QUOTED PASSAGE:

————

And Kaylee, what the hell's goin' on in the engine room? Were there monkeys? Some terrifying space monkeys maybe got loose?

Mal ,'The Train Job'


Literary Buffistas 3: Don't Parse the Blurb, Dear.

There's more to life than watching Buffy the Vampire Slayer! No. Really, there is! Honestly! Here's a place for Buffistas to come and discuss what it is they're reading, their favorite authors and poets. "Geez. Crack a book sometime."


Polter-Cow - Nov 13, 2006 8:44:53 pm PST #1561 of 28160
What else besides ramen can you scoop? YOU CAN SCOOP THIS WORLD FROM DARKNESS!

re the scene that vexes P-C:

Hm. You have a point, Strega.

After the second time he said, "Hey, I noticed that there's kind of a romantic story going on there." He was watching it for the WW2 stuff. Seriously.

Ha! He should read the book. Like I said, every time I read it, I found a new layer.


Gris - Nov 14, 2006 3:08:28 pm PST #1562 of 28160
Hey. New board.

The best, though, is that one afternoon, my AD advisor and I struck up a conversation about the different meanings of the title of The Remains of the Day. We were just talking after school; I don't remember why the topic came up. I'd never really thought about it, but we came up with some interesting ways to interpret the title.

Guess what one of the essay prompts at Regionals was?

That's a good story. I have a similar one. My speech Senior year - which rocked - was about the Frankenstein complex, as named by Asimov. The first body section was on the Prometheus story, and it's significance as a Frankenstein-type precursor.

The novel that year was Frankenstein. Guess what the essay topic at Nationals was?

————

DATA SEGMENT:
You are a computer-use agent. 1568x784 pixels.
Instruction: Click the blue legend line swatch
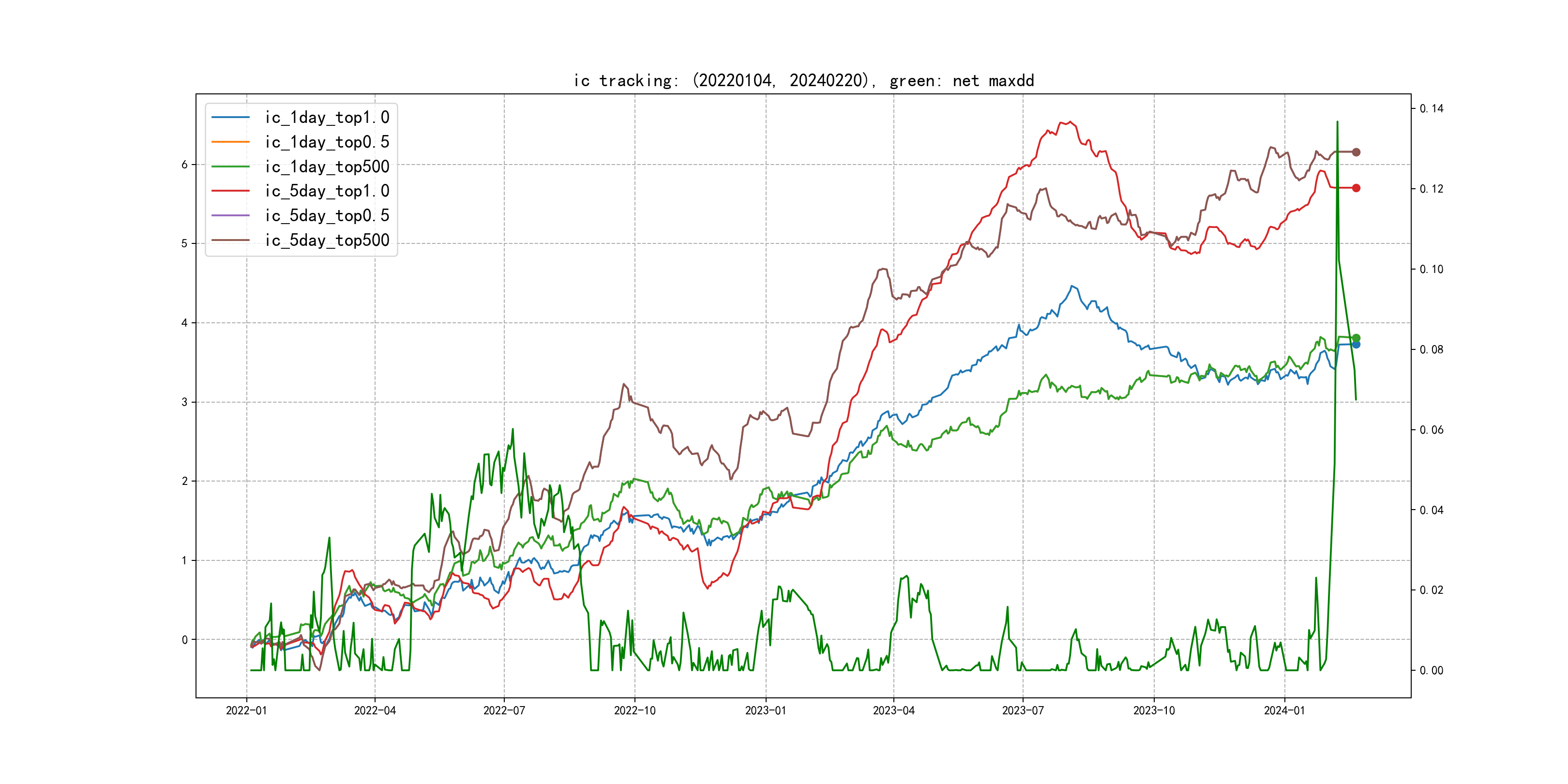click(231, 118)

————

PROBLEM SET:
**1)** According to the forum thread, who named the Frankenstein complex?
**2)** Repeat the forum thread word for word, everything from "After the second" down to "a new layer.".

EXERCISE RESPONSES:
**1)** Asimov named it.

**2)**
After the second time he said, "Hey, I noticed that there's kind of a romantic story going on there." He was watching it for the WW2 stuff. Seriously.

Ha! He should read the book. Like I said, every time I read it, I found a new layer.